Supplied data:
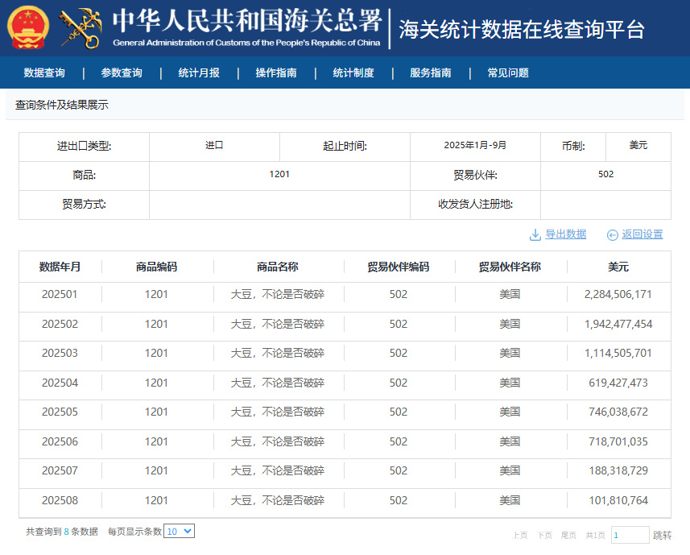Open the 数据查询 menu
This screenshot has width=690, height=555.
[44, 72]
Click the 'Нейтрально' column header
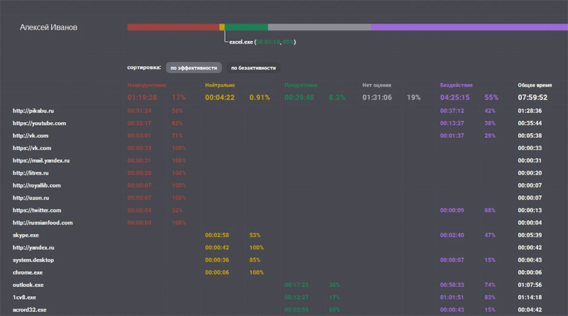The image size is (568, 316). click(220, 85)
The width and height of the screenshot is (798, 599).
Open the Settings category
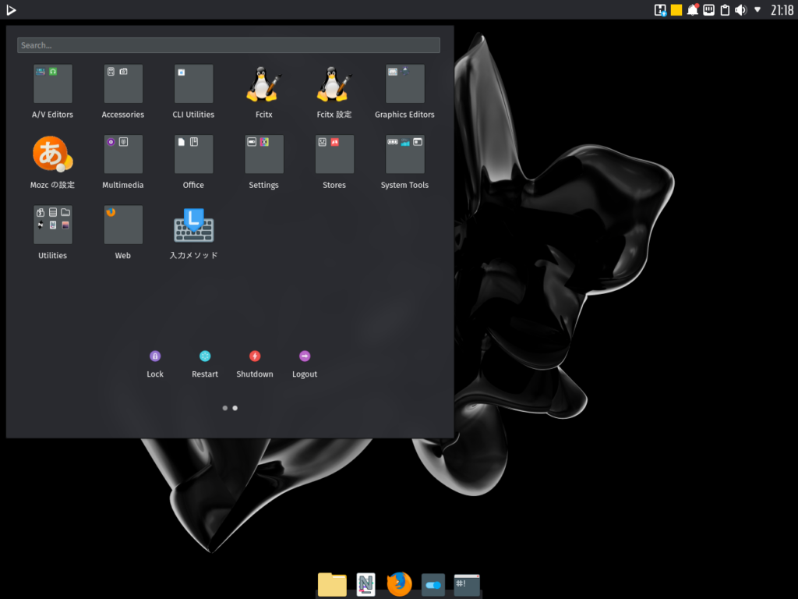click(263, 154)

Exercise details: Would you transcribe exactly, and only, the lines from the one containing "The width and" through the last line of the records above, both included, leaving out the pictures?

Your response:
The width and height of the screenshot is (798, 599).
Open the Settings category
click(263, 154)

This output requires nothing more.